Please help me stop feeling guilty about this friend

7 replies

Ormirian · 27/12/2010 19:41

We heard on Christmas Eve that two of our friends had split up. At his instigation. She is very volatile and drinks too much. I have posted here about her always being drunk when she turns up here and how it upset me. I didn't contact her before christmas for purely selfish reasons - I have had so many weekends taken up with her problems and to be frank I am worn out by her. I didn't want our precious christmas ruined by tears and misery.

I texted her to say hello and ask jer how she was doing late on christmas day. No reply.

I know it would have been the generous thing to do to invite her here but I felt I owed a peaceful happy christmas to my family (and to myself).

She has 2 grown-up DDs and other friends so I don't think she would have been alone but it makes me a crap appalling friend doesn't it Sad

I wish I had happy stable friends. Most of mine seem to lurch from one crisis to another and DH and I are boringly stable. I sometimes think that is why our friends like us.

OP posts:
Earlybird · 27/12/2010 19:46

It sounds as if you have been a very good friend to her over the years, and that she has been hard work for a very long time.

Why are you friends with her? What exactly, do you get from the relationship other than grief?

Sometimes it is OK to walk away from a friendship. Would you be happier and better off without her in your life?

Ormirian · 27/12/2010 19:47

She's funny and affectionate and she gives a lot of herself - when she's not in bits or pissed.

OP posts:
onepieceoflollipop · 27/12/2010 19:48

I don't think you should feel guilty. Some friends are difficult/negative and eventually it can grind you down. (I don't mean people going through a temporary bad time/crisis) I mean when people like your friend are very self absorbed and have continual crises.

There is a woman at my dd's school like this (her child is in same class). I have honestly never exchanged greetings or had any conversation with her other than her moaning/complaining/being negative. I admit that at times I avoid her as in reality things aren't that bad for her, she is just a moaner. (and if that makes me horrible, so be it). I wouldn't mind so much if we had ever been friends, but I don't know her very well and she just whinges all the time.

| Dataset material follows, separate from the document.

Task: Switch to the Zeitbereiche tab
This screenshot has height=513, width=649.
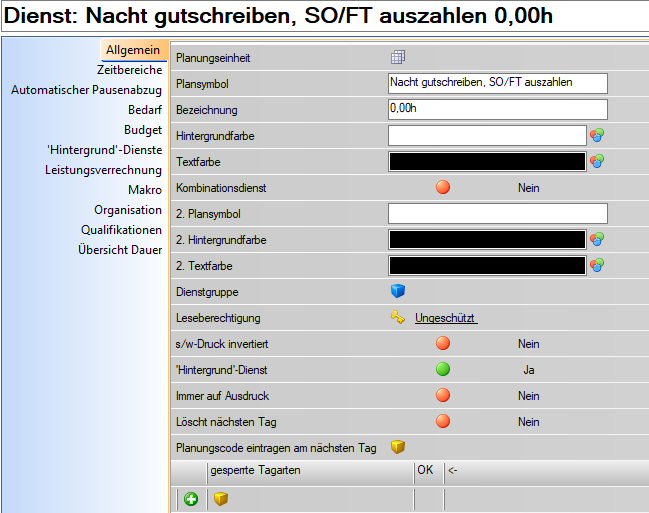Action: pos(129,70)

TheProvincialLady · 27/12/2010 19:48

I would guess the reason she has not replied to your text is that she has spent christmas totally trollied. You have nothing to feel guilty about...being a good friend does not extend to enabling their alcohol problem and it certainly doesn't extend to risking ruining christmas for your children.

Do think about why you attract mainly unstable friends. I have a good friend who is like this and it says a lot about her need to be a rescuer, to be needed and to be the one that other people look to for advice as it proves how together she is (she isn't, really). One or two friends like this might be normal, but 'most' isn't.

onepieceoflollipop · 27/12/2010 19:49

Perhaps she needs to confront her drinking issues (no idea whether that is something you would feel comfortable bringing up with her or not?)

MummieHunnie · 27/12/2010 19:51

I don't think it was down to you to have her around for xmas day. I think it is a pretty poor freind to send a lone text when her husband has left her days before xmas.

LittleMissHoHoHoFit · 27/12/2010 23:06

Orm, you contacted her within 24 hours of finding out she had split from her P. You contacted her on a day that is generally exclusively family, and it was a huge thing to contact someone on such a subject in the middle of your christmas.

If she had needed you I am sure she would have called you back.

Please don't feel guilty, you have been a wonderful friend.